▶ **PROBLEM REQUIREMENTS**: Write the records out again, exactly as they stand below.

[Opening RECORDS TO PROCESS section]

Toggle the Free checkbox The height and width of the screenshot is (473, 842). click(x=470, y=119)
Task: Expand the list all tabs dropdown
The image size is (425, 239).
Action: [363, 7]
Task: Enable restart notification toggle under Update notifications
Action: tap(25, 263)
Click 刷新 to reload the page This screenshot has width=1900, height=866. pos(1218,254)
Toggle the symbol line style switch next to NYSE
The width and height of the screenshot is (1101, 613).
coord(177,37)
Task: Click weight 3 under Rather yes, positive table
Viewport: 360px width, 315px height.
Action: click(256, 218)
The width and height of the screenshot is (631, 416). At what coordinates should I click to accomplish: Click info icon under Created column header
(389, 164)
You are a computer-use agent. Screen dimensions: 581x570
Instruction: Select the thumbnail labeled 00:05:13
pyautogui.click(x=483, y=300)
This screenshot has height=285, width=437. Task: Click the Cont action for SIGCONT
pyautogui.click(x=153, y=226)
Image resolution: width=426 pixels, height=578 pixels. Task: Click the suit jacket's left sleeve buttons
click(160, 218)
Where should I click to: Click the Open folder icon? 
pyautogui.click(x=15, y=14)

[Closing RECORDS TO PROCESS section]

▶ **EXERCISE OUTPUT**:
Toggle the Free checkbox The height and width of the screenshot is (473, 842). click(x=470, y=119)
Task: Expand the list all tabs dropdown
The image size is (425, 239).
Action: [363, 7]
Task: Enable restart notification toggle under Update notifications
Action: tap(25, 263)
Click 刷新 to reload the page This screenshot has width=1900, height=866. pos(1218,254)
Toggle the symbol line style switch next to NYSE
The width and height of the screenshot is (1101, 613).
coord(177,37)
Task: Click weight 3 under Rather yes, positive table
Viewport: 360px width, 315px height.
Action: click(256, 218)
The width and height of the screenshot is (631, 416). At what coordinates should I click to accomplish: Click info icon under Created column header
(389, 164)
You are a computer-use agent. Screen dimensions: 581x570
Instruction: Select the thumbnail labeled 00:05:13
pyautogui.click(x=483, y=300)
This screenshot has height=285, width=437. Task: Click the Cont action for SIGCONT
pyautogui.click(x=153, y=226)
Image resolution: width=426 pixels, height=578 pixels. Task: Click the suit jacket's left sleeve buttons
click(160, 218)
Where should I click to: Click the Open folder icon? 
pyautogui.click(x=15, y=14)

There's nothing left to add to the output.